Ficha do Proponente

Proponente

    LUÍS FELIPE DUARTE FLORES (UFMG)

Minicurrículo

    Doutorando em Comunicação Social no PPGCOM-UFMG, onde desenvolve pesquisa sobre o cinema de Harun Farocki, sob orientação do Prof. Dr. César Guimarães. Mestre em Cinema na EBA-UFMG. Ensaísta, crítico e pesquisador de cinema, colaborou para diversas revistas e catálogos. Organizou as retrospectivas de Rithy Panh e Trinh T. Minh-ha no Brasil. Curador do Festcurtas BH em 2015 e 2016, e do forumdoc.bh em 2015. Atua também como professor e tradutor.

Ficha do Trabalho

Título

    Entre a imagem e a técnica: o cinema segundo Harun Farocki

Seminário

    Teoria dos Cineastas

Resumo

    A obra audiovisual do cineasta tcheco-alemão Harun Farocki é marcada por reflexões sobre a imagem cinematográfica em suas interseções com outras formas de visibilidade técnica. Esse esforço teórico presente nos filmes é acompanhado por vasta produção textual (artigos, entrevistas, livros), oferecendo um pensamento consistente sobre o cinema na era da visão tecno-midiática. Esta intervenção pretende demonstrar, a partir dos escritos e filmes do cineasta, como esse sistema filosófico é concebido.

Resumo expandido

    Desde seu primeiro filme, Fogo que não se apaga (1969), ensaio crítico sobre os limites da representação e do testemunho, até sua derradeira video-instalação, Paralelo (2014), série de quatro episódios composta por fragmentos de jogos de video-game, a obra do cineasta tcheco-alemão Harun Farocki é marcada por uma verdadeira obsessão (estética, política, filosófica) pelas formas de manifestação das imagens técnicas em uma sociedade profundamente marcada pelo desenvolvimento tecnológico-midiático. Ao longo de sua carreira, ele trabalhou a questão de maneira singular, desenvolvendo reflexões sobre a visualidade tecnográfica e seus desdobramentos na experiência humana.
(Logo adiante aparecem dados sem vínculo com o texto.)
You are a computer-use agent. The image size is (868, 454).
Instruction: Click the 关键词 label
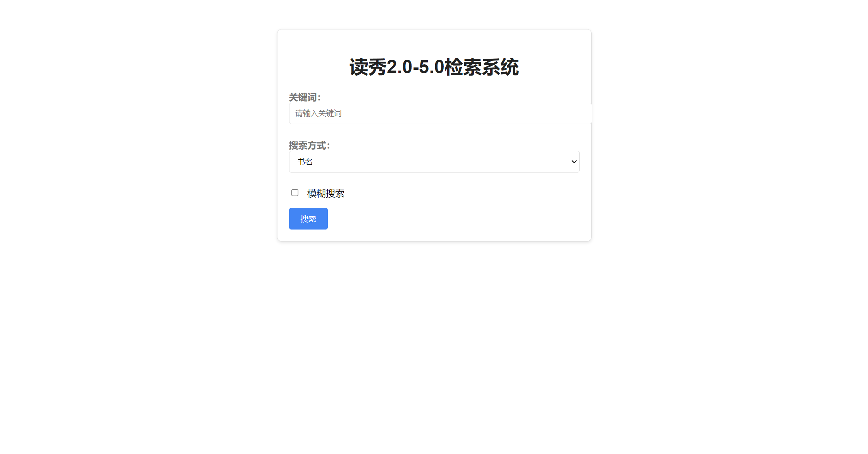305,97
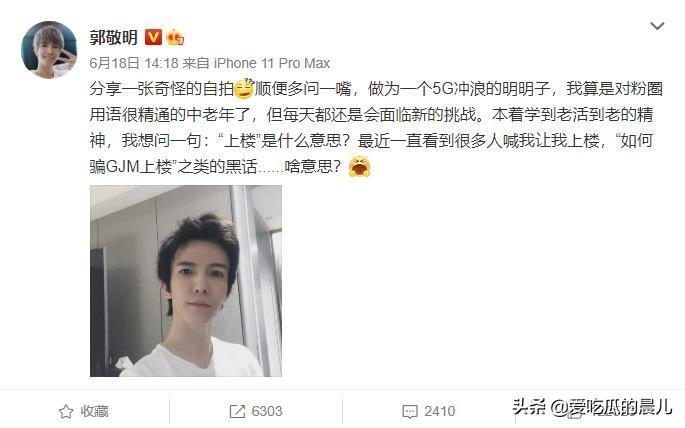
Task: Click the sweating smile emoji after 自拍
Action: [x=244, y=88]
    A princípio, seus filmes contribuem para re-pensar o cinema em meio ao espectro plural das imagens em movimento (televisão, museus, galerias, simuladores, jogos, computadores etc.). Diferentes materiais e dispositivos são convocados, desde um estúdio fotográfico da Playboy (A imagem, 1983) até os referidos video-games (Paralelo), passando por simuladores (Jogos sérios, 2010), câmeras de vigilância (Imagens da prisão, 2000), mísseis teleguiados (Reconhecer e perseguir, 2003) e arquivos de campos nazistas (Imagens do mundo e inscrições da guerra, 1986; Intervalo, 2007). Além disso, Farocki faz basicamente filmes-ensaio ou documentários de observação caracterizados, via de regra, por forte reflexividade, concisão recursiva e ausência de ênfase estilística.
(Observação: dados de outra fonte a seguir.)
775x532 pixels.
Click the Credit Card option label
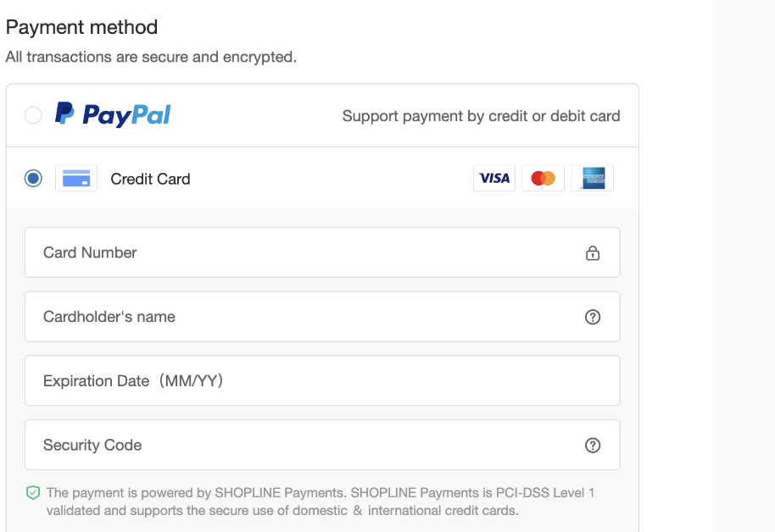coord(150,179)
    Embora jamais se apague por completo, o cinéfilo e o cineasta em Farocki coexistem com o analista e o arqueólogo das imagens técnicas. Isso se reflete, primeiramente, no “abandono” do cinema em prol da participação nas galerias de exposição. Com efeito, suas obras interpelam o caráter “artístico” daquele – ao menos em certa conotação fechada ou convencional – a fim de abri-la para outras possibilidades de atravessamento com meios e instituições audiovisuais. “Minhas imagens […] querem atender à arte no máximo acessoriamente”, afirma o diretor (2002: 23-24). Talvez por isso seu trabalho receba tanta atenção de importantes pensadores das transformações do cinema no mundo contemporâneo, como Raymond Bellour.

    A atuação de Farocki, contudo, não é somente audiovisual. Ele dedicou vasto esforço textual – ensaios, entrevistas, livros – ao cinema, à televisão, e à esfera imagética em geral, fazendo juz à afirmação de Bellour: “um cineasta que escreve […] não apenas textos sobre seus filmes, mas sobre os filmes dos outros e o cinema em geral, é algo bem raro para relevar” (2015). Seus artigos – como “À propos du cinéma documentaire”, “What an editing room is” e “Mostrar a las víctimas” – contêm variadas reflexões sobre as formas cinematográficas, abordando, por exemplo, as transformações da montagem na passagem para o digital e os procedimentos de apropriação dos arquivos imagéticos.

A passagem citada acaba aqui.